Todos en la oficina vieron las marcas rojas en la piel blanca de Claire Shaw.
Incluida Serena.
—¿Son chupetones?
—Chantelle Stone estaba ansiosa por cotillear con Megan Ross—.
Viendo lo tímida y feliz que se ve Claire, su novio debe ser increíble en ese departamento.
—Increíble y rico también.
Escuché que todas sus cosas de marca fueron regalos de su novio.
—Ah…
Yo también quiero un novio así.
Chantelle Stone y Megan Ross estaban llenas de envidia.
Mientras tanto, el bolígrafo en la mano de Serena permanecía inmóvil; la inspiración para el diseño que una vez había surgido desapareció por completo.

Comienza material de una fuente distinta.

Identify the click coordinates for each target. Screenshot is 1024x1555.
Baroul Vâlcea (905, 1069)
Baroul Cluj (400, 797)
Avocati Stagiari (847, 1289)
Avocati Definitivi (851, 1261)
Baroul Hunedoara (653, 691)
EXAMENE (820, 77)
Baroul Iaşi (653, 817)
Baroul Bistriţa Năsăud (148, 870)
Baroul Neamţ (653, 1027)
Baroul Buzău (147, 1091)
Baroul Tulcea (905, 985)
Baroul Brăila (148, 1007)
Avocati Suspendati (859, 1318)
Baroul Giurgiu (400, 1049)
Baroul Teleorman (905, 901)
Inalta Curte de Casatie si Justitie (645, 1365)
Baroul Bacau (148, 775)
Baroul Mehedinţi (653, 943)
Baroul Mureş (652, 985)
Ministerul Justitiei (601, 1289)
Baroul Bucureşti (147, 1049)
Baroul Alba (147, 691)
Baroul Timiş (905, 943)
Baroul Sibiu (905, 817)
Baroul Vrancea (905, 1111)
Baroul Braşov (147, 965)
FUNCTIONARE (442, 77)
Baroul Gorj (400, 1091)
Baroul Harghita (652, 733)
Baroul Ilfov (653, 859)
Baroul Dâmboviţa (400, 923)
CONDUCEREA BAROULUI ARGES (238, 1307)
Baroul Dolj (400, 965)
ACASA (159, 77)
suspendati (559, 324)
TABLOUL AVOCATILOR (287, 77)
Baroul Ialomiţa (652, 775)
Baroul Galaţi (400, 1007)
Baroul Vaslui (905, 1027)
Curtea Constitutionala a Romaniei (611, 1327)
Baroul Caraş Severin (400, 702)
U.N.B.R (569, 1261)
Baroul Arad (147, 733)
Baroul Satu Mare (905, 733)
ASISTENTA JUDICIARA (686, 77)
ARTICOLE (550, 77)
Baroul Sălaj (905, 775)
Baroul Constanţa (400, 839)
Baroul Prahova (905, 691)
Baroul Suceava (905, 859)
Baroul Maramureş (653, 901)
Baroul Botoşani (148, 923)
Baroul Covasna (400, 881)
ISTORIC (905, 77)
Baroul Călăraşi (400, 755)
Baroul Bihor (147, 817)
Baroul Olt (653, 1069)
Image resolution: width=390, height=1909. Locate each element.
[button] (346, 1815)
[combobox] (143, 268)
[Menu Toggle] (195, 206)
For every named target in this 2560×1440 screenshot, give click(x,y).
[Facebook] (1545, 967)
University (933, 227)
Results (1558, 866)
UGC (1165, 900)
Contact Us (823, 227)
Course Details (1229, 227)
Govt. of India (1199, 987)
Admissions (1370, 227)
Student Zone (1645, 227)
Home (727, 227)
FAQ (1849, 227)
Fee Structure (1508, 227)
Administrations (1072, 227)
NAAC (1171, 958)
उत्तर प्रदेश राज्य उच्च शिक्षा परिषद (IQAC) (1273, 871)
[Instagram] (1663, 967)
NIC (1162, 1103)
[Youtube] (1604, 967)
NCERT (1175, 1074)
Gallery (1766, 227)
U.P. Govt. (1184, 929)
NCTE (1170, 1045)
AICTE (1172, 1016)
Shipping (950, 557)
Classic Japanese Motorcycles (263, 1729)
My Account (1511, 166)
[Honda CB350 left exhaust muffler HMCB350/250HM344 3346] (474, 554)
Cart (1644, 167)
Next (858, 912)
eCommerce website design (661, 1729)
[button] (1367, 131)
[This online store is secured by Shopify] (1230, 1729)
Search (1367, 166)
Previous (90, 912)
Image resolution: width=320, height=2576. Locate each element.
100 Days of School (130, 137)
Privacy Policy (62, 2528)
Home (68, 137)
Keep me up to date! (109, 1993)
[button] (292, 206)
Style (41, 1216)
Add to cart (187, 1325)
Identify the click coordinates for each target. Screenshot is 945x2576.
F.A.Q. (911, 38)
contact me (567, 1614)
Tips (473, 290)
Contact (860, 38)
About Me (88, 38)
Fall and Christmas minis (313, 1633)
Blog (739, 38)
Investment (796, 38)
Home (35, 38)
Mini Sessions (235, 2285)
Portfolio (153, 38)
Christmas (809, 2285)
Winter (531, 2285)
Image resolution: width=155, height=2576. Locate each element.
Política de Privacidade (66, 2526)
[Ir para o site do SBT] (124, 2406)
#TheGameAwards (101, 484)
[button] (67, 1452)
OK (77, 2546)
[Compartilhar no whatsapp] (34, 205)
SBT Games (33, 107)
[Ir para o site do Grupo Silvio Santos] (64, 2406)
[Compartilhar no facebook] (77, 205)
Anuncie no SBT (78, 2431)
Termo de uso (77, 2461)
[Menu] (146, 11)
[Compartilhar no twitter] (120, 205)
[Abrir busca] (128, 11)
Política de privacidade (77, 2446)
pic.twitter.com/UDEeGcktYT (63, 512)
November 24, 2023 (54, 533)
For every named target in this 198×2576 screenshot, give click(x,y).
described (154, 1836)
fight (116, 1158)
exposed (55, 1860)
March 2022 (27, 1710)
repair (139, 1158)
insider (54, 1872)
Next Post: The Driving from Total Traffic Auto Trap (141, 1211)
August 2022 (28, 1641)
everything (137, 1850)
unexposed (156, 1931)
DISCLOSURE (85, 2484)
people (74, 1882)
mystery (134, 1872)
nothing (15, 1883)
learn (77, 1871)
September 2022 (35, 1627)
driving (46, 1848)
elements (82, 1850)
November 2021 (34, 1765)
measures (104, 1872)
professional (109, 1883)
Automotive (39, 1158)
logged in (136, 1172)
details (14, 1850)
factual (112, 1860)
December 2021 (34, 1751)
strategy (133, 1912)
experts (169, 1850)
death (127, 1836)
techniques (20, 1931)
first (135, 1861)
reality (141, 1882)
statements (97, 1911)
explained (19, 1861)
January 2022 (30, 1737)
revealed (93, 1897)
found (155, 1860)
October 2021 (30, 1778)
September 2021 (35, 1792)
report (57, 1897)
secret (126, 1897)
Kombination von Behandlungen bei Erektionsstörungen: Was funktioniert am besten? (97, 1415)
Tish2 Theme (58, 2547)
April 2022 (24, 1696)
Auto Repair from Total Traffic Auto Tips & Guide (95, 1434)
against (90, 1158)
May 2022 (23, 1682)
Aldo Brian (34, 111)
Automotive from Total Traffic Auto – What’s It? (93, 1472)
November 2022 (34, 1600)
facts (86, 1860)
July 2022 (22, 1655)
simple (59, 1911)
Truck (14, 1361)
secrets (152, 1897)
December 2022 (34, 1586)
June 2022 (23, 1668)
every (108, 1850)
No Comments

Para el desarrollo de la nueva línea de productos, Heather Monroe había pedido a todos los miembros del equipo que presentaran diez borradores de diseño cada uno.
Al final, se seleccionaron tres diseños de Claire Shaw, mientras que todos los demás tuvieron un borrador seleccionado.
Ni uno solo de los de Serena fue elegido.
Tan pronto como llegó la hora del almuerzo, llamó a la puerta de la oficina de Heather Monroe.